### DOCUMENT PASSAGE
******
PHP if OR is the second part checked on true?

Question

I know this must be a simple question, but I know that in PHP in a statement like this

if ($a && $b) { do something }

if $a is false PHP doesn't even check $b

Well is the same thing true about OR so

if ($a || $b) { do something }

If $a is true, does it still check $b

I know this is elementary stuff, but I can't find the answer anywhere... Thanks

Answer 1

If you know your truth tables fairly well, then you can probably figure it out yourself. As others have said, PHP will evaluate until it is certain of an outcome. In the case of OR, only one has to be true for the statement to return true. So PHP evaluates until it finds a true value. If it doesn't find one, the statement evaluates to false.

<?php
if(true && willGetCalled()) {}
if(false && wontGetCalled()) {}
if(true || wontGetCalled()) {}
if(false || willGetCalled()) {}
?>

Answer 2

If at least one OR Operand is true, there is no need to go further and check the other operands and the whole thing will evaluate to true.
******
### PROVIDED DATA
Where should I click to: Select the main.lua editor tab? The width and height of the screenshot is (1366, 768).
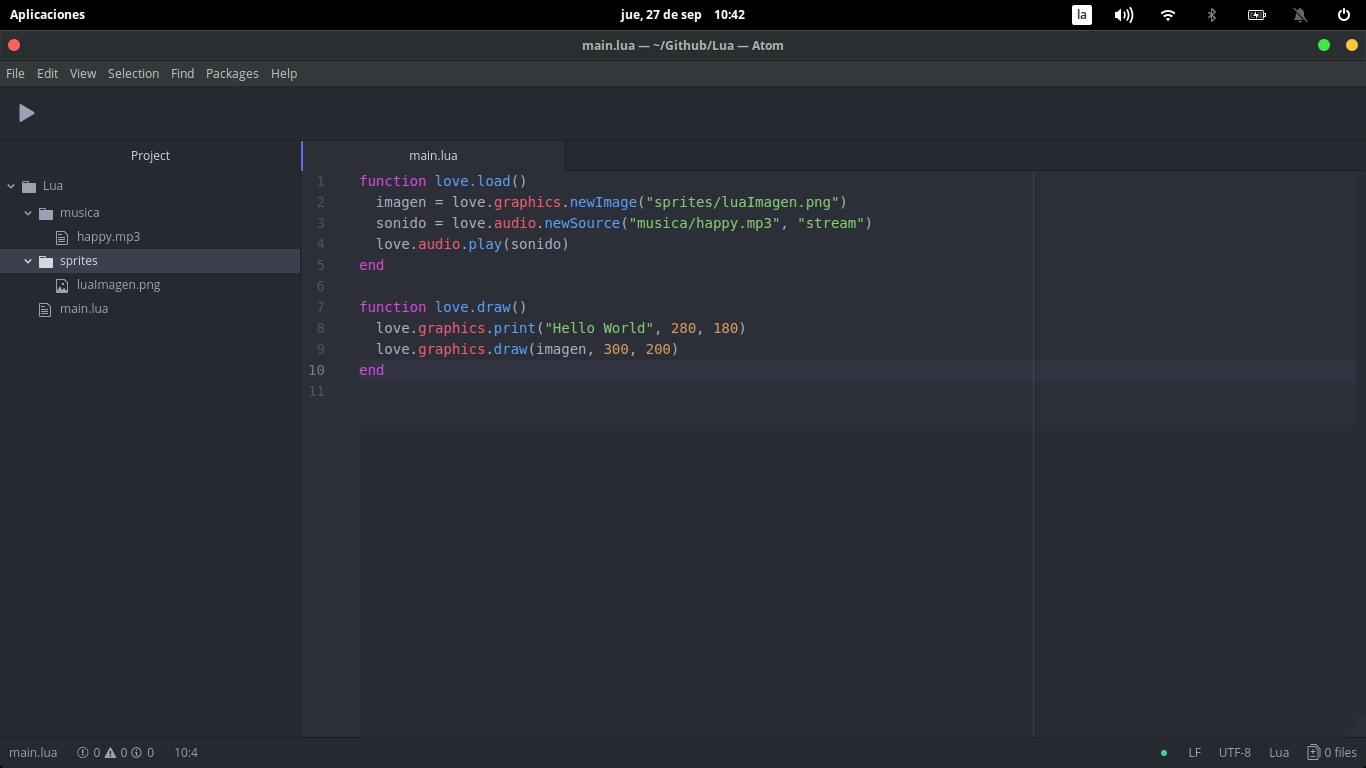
******
### GIVEN PROBLEM
Extend the thread about whether PHP checks the second operand of an OR, starting right after its final sentence.

### REPLY TO THE EXERCISE
(a || b || c || d || e ||...) will be TRUE if at least one of the operands is true, thus once I found one operand to be true I do not need to check the following operands.

This logic applies everywhere, PHP, JAVA, C...

Answer 3

Look at this example:

function foo1() {
  echo "blub1\n";
  return true;
}

function foo2() {
  echo "blub2\n";
  return false;
}

if (foo1() || foo2()) {
  echo "end.";
}

$b / foo2() isnt checked. Demo here: codepad.org

Answer 4

See Example 1 on the Logical Operators page in the manual.

// --------------------
// foo() will never get called as those operators are short-circuit

$a = (false && foo());
$b = (true  || foo());
$c = (false and foo());
$d = (true  or  foo());

Answer 5

Evaluation of logical expressions is stopped as soon as the result is known.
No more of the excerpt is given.